■ **ACTION ITEM**
Copy all records exactly; omit pictures.

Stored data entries
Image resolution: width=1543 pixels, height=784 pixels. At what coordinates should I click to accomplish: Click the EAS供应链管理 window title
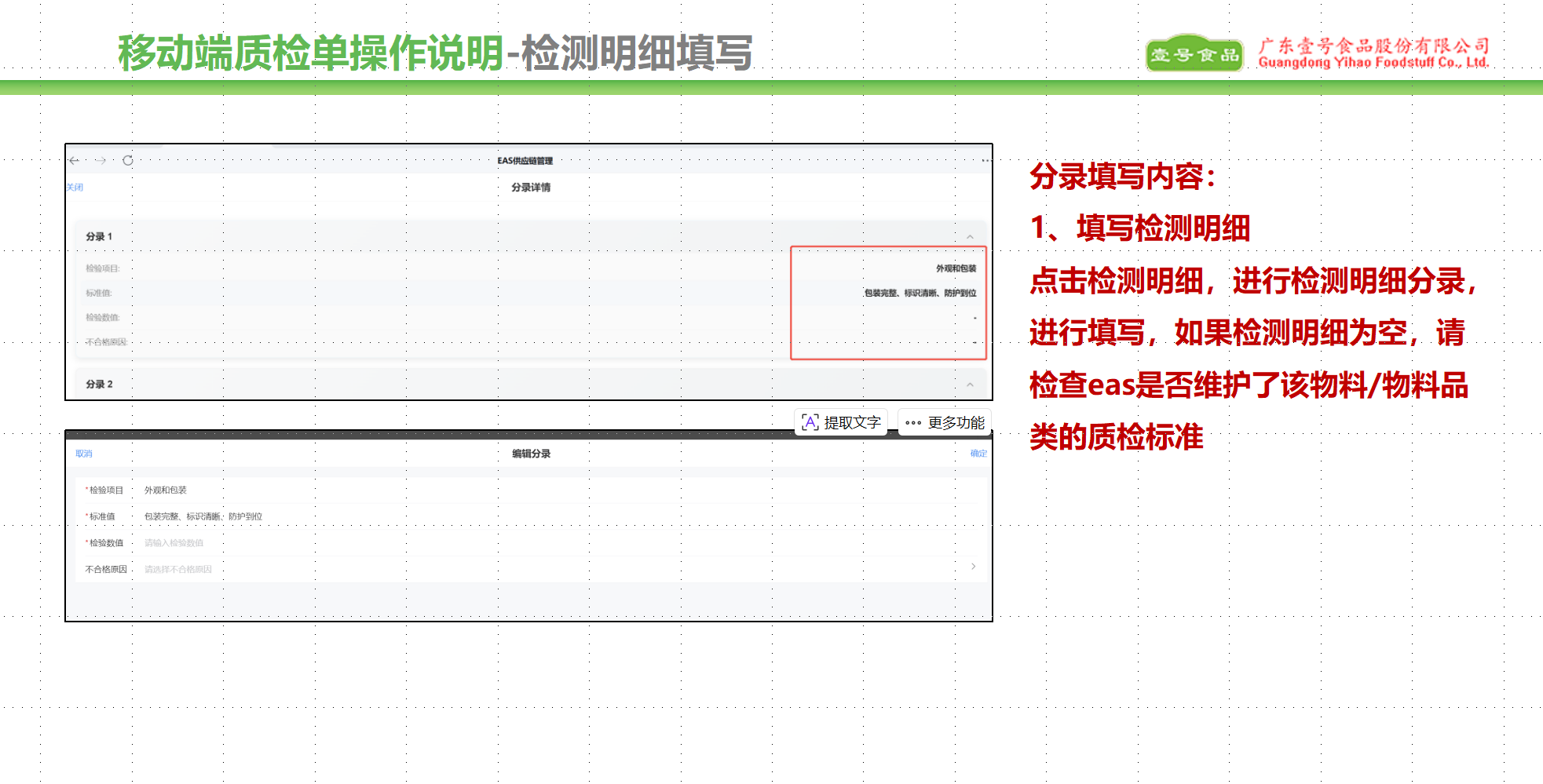click(525, 161)
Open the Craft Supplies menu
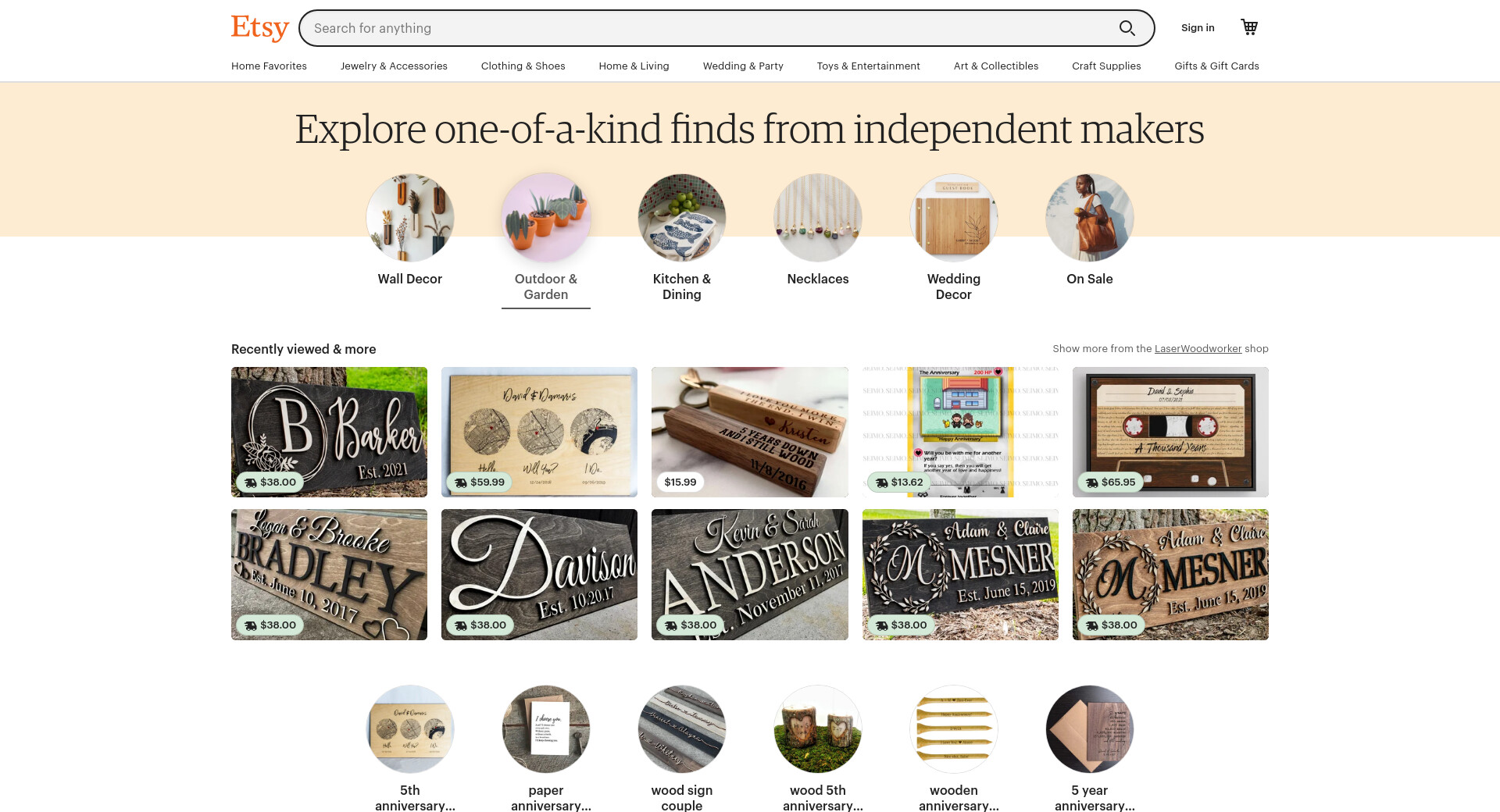This screenshot has height=812, width=1500. tap(1106, 66)
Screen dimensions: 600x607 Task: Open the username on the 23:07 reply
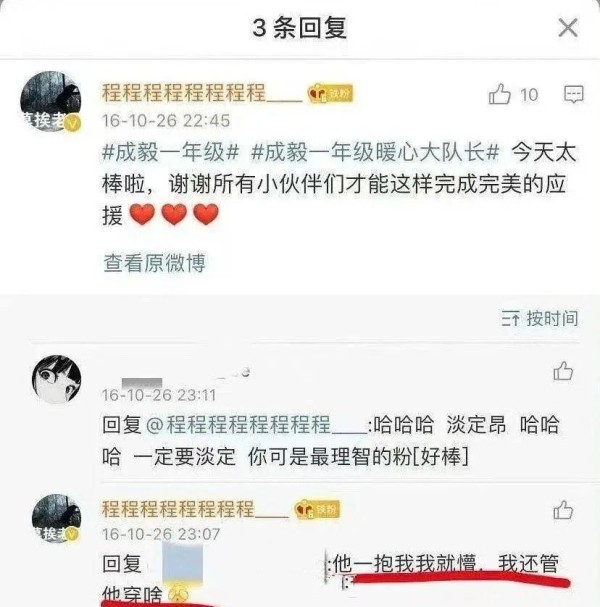pyautogui.click(x=195, y=509)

■ **EXERCISE RESPONSE**
Image resolution: width=1543 pixels, height=784 pixels. At what coordinates should I click to accomplish: Click the EAS供应链管理 window title
click(525, 161)
Open the Craft Supplies menu
This screenshot has height=812, width=1500. tap(1106, 66)
Screen dimensions: 600x607 Task: Open the username on the 23:07 reply
pyautogui.click(x=195, y=509)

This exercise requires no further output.